=== Working data ===

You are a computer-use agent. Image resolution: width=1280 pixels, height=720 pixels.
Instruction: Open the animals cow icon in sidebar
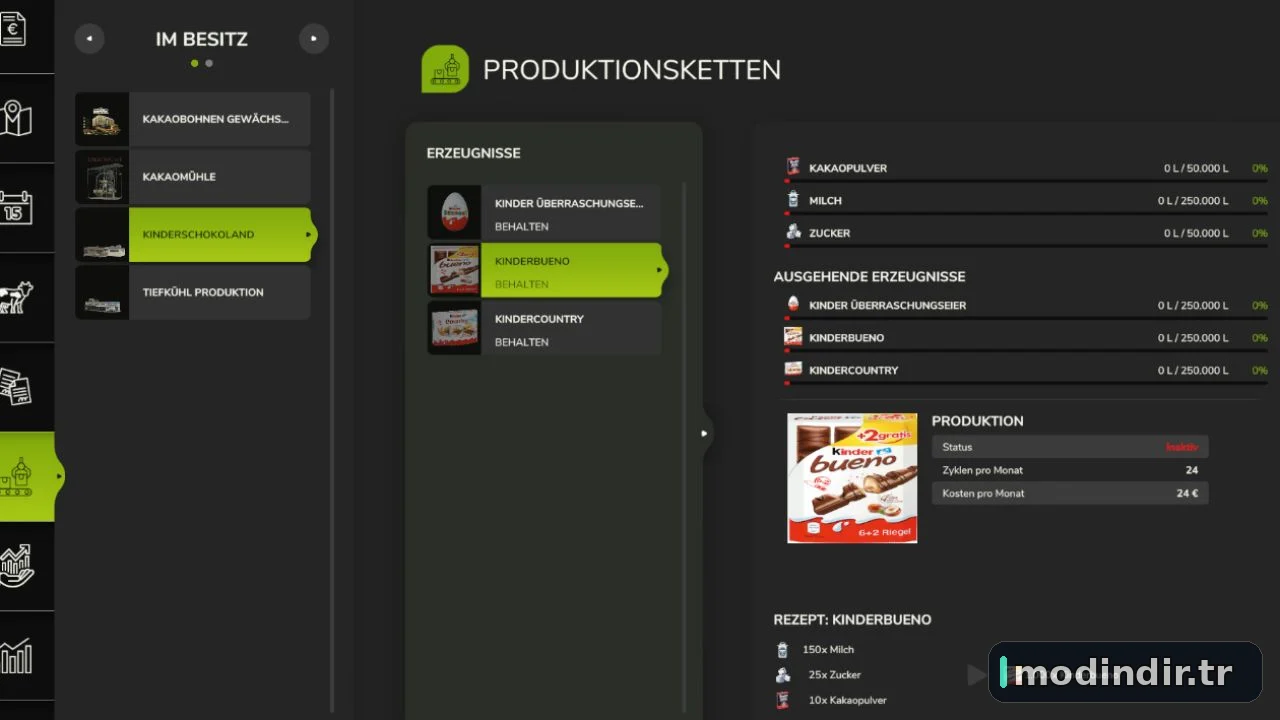click(16, 297)
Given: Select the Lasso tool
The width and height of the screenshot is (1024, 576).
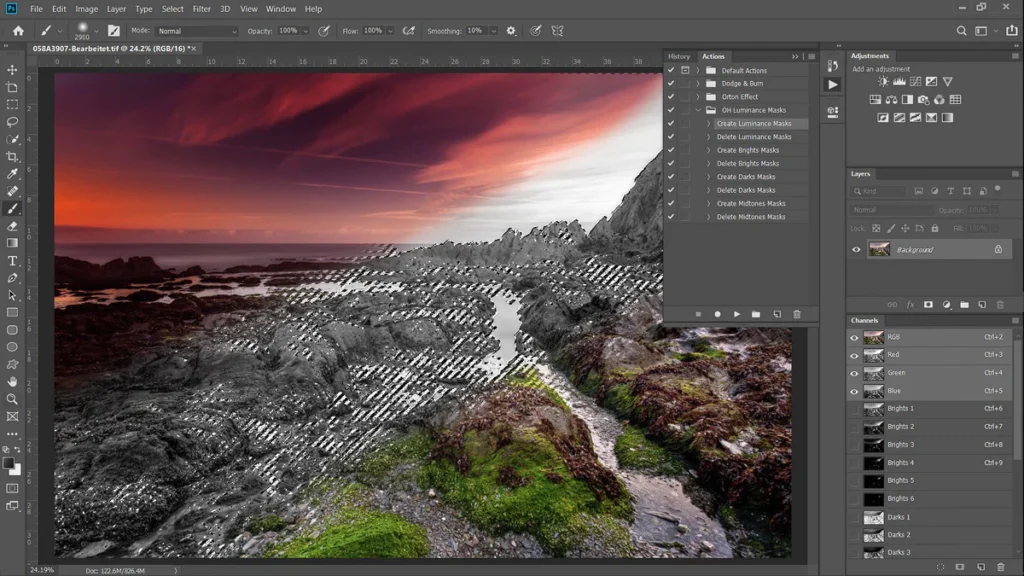Looking at the screenshot, I should click(12, 122).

===

__Task__. All of the material must be repeated exactly in the answer, apart from the pictures.

__Expected answer__.
You are a computer-use agent. Image resolution: width=1280 pixels, height=720 pixels.
Instruction: Open the animals cow icon in sidebar
click(16, 297)
Given: Select the Lasso tool
The width and height of the screenshot is (1024, 576).
Looking at the screenshot, I should click(12, 122).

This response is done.